Rapid response teams bolster Uganda’s Ebola fight
Mubende – First meeting at 8:00am, last one at 7:00pm. In between, Hilda Wesonga untiringly goes from one village to another to sensitize communities on the current Ebola outbreak. Some evenings, Wesonga features on radio talk-shows where she answers listeners’ questions about the disease, how to protect oneself and where to seek care. This has been her daily routine for the last 58 days.
Wesonga is one of the 48 Rapid Response Teams (RRTs) trained and supported by the World Health Organization (WHO) to respond to the Sudan Ebolavirus outbreak in Uganda, who were deployed to Mubende and Kassanda districts, where the first cases were reported. “We were deployed in Mubende two days after the first case was confirmed to engage with communities and ensure they understand the disease and play their role in the response,” explains Wesonga, whose field of expertise is risk communication and community engagement.
A total of 840 Rapid Response Teams members were trained between December 2020 and April 2022 to support the COVID-19 response. In June 2022, WHO launched the Rapid Response Teams Training and Implementation Package, with 86 Ministry of Health staff trained either as trainers of trainers or national rapid response team members. Since the ongoing Ebola outbreak was declared in September, 60 Rapid Response Team members have been deployed in the districts that reported cases, including Kassanda and Kyegegwa districts, as well as Masaka city and the capital Kampala. They also have been working in districts where no cases have been recorded, but where contacts live, to ensure communities and health workers are prepared to rapidly respond to any potential infection.
Due to its complexity, the response to the Ebola outbreak requires combined efforts of all experts. “When we trained as RRTs, we were from different fields. They wanted those who could handle surveillance, laboratory, risk communication, case management, coordination and logistics,” explains Benard Wandera, a surveillance focal person in Bunyangabu district trained as a rapid respond team member.
The diversity of skills among the Rapid Response Team members is what makes these first responders instrumental, reckons Wandera.
“On deployment, you find yourself indirectly handling all aspects of the response. For example, if your expertise is surveillance, you find yourself also handling some bit of risk communication, coordination and logistics among others,” Wandera says. “When we go to a village for contact tracing or follow up, we do risk communication and surveillance at the same time. After talking to the people about how Ebola spreads and how to prevent it, we start looking for contacts.”
“The rapid response teams are the first responders when we have emergences. They support all aspects of the emergence response,” says Maureen Nyonyintono, an epidemiologist at the WHO Uganda office. “These standby teams readily responded in the first week and have since contributed technically to the Ebola response. Their role is absolutely essential.”
Though health authorities make huge efforts to communicate on the danger of the disease and the need to quickly refer any suspected case to health facilities, many communities remain doubtful when initial engagement is made. “When the community is green about what you are going to talk about, they will always have a lot of questions that will need answers. And, of course, you will take time to answer those questions so as to build trust,” says Wesonga.
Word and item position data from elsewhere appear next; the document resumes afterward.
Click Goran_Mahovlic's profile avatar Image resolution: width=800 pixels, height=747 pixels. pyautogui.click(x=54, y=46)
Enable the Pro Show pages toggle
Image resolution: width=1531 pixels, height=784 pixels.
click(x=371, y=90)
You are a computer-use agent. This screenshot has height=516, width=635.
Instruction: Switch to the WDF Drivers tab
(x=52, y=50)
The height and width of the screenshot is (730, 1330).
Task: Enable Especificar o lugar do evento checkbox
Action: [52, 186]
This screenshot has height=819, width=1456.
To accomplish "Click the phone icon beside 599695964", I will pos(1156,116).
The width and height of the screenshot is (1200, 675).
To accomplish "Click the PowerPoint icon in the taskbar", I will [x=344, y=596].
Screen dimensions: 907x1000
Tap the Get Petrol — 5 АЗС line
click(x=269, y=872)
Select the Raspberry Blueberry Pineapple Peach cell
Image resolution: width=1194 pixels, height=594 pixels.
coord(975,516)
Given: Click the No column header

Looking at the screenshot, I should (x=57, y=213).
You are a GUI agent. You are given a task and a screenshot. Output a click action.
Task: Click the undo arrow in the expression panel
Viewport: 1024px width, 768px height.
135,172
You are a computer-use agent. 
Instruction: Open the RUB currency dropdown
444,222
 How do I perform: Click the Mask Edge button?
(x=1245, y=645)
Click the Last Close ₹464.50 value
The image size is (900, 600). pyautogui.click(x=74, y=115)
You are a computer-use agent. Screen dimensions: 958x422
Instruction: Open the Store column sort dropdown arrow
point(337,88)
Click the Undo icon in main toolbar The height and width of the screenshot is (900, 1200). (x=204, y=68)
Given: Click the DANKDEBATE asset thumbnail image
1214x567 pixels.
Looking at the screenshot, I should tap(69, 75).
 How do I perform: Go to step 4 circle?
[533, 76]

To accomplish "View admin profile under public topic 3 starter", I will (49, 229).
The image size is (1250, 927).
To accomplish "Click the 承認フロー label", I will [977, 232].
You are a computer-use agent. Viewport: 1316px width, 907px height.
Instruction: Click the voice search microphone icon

Wesonga’s work on risk communication involves community dialogues on Ebola with different groups, disseminating appropriate information and educational materials and attending radio talk shows. Over the last two months, Wesonga and her colleagues have reached more than 25 000 people in Mubende and Kassanda districts. “Everywhere I have gone, people are satisfied. The awareness is high. We are now dealing with behavioural change, which process takes time,” says Wesonga.
The Rapid Response Teams are mindful of infection prevention and control (IPC) measures as they go about their work. “IPC measures while in the field form part of our orientation package. For example, we maintain some distance from each person, in addition to using the basic personal protective equipment like face masks and sanitizers. We also avoid eating, sitting or touching anything while in the field,” explains Wandera.
The work of the Rapid Response Teams facilitated mounting of full-scale emergency response. The collective efforts are paying off. Over the last three weeks, the outbreak has slowed down in six districts, with two dropping from the follow-up list as they have reported no cases in over 42 days.
“The Rapid response teams, that played a crucial role in building the foundation of the response that is now fully deployed and is bearing fruit. Efforts must nevertheless be scaled up and sustain so we can bring this outbreak under control,” says Dr Yonas Tegegn, WHO Representative in Uganda.